Live Rates
Back to Resources
Selling GoldPricing Negotiation3 min read

Why You Are Getting Less Than the Market Rate for Your Gold in Madurai

If the gold rate on television says ₹7,000 per gram but the buyer is offering ₹6,200, you are not being cheated — you are experiencing the normal spread between the published market rate and a buyer's actual offer. This article explains every deduction and how to verify you're being treated fairly.

Madurai Gold Buyer7 March 2026
Why You Are Getting Less Than the Market Rate for Your Gold in Madurai

The Published Rate Is Not the Buying Rate

When you see ₹7,200 per gram quoted in the news or on a financial website, that figure refers to 999-purity (24-karat) gold at the IBJA wholesale rate. It is the price at which bullion dealers trade large volumes of pure gold between themselves — not the price a retail seller with 22-karat jewellery will receive.

A legitimate gold buyer in Madurai converts that published rate to the purity of your piece first. For 916 (22-karat) gold: ₹7,200 × 0.916 = ₹6,595 per gram. For 750 (18-karat) gold: ₹7,200 × 0.750 = ₹5,400 per gram. This purity conversion alone accounts for a large share of the gap between what you see online and what you receive.

The Buyer's Margin and What Is Normal

After adjusting for purity, the buyer applies their operating margin. Organised gold buyers in Madurai typically charge 2–5% below the purity-adjusted rate. This margin covers operational costs — XRF equipment, staff, office, and profit. A margin of 3% on a ₹6,595 rate leaves the seller with approximately ₹6,397 per gram, which is entirely normal and transparent.
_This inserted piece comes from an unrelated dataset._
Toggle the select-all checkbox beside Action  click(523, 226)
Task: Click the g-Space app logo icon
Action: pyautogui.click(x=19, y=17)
The concern arises when buyers take an undisclosed margin of 8–12% through misleading purity assessments, inflated stone deductions, or rigged weighing machines. These practices are the actual problem, not the existence of a margin itself.

Quick check: Ask the buyer to write down: (1) today's IBJA rate, (2) the purity they tested your gold at, (3) the weight after deductions, and (4) the offer per gram. Multiply (1) by (2) and compare to (4). The difference should be 2–5%. If it is more than 7%, ask for an explanation.

Common Deductions and Whether They Are Legitimate

Stone deductions: Legitimate. Stones, enamel, and clasps are not gold and should be deducted from the total weight. Ask the buyer to show you the stone weight they are deducting — it should be visible on a calibrated scale, not estimated. Melting or refining charge: Sometimes legitimate, sometimes inflated. A small deduction (0.5–1%) for melting costs is common; a 3–5% "refining" charge on hallmarked jewellery is excessive. Purity downgrade: Illegitimate when unsupported by evidence. If a buyer claims your 916-hallmarked piece is actually 875 purity without showing you an XRF reading, walk away.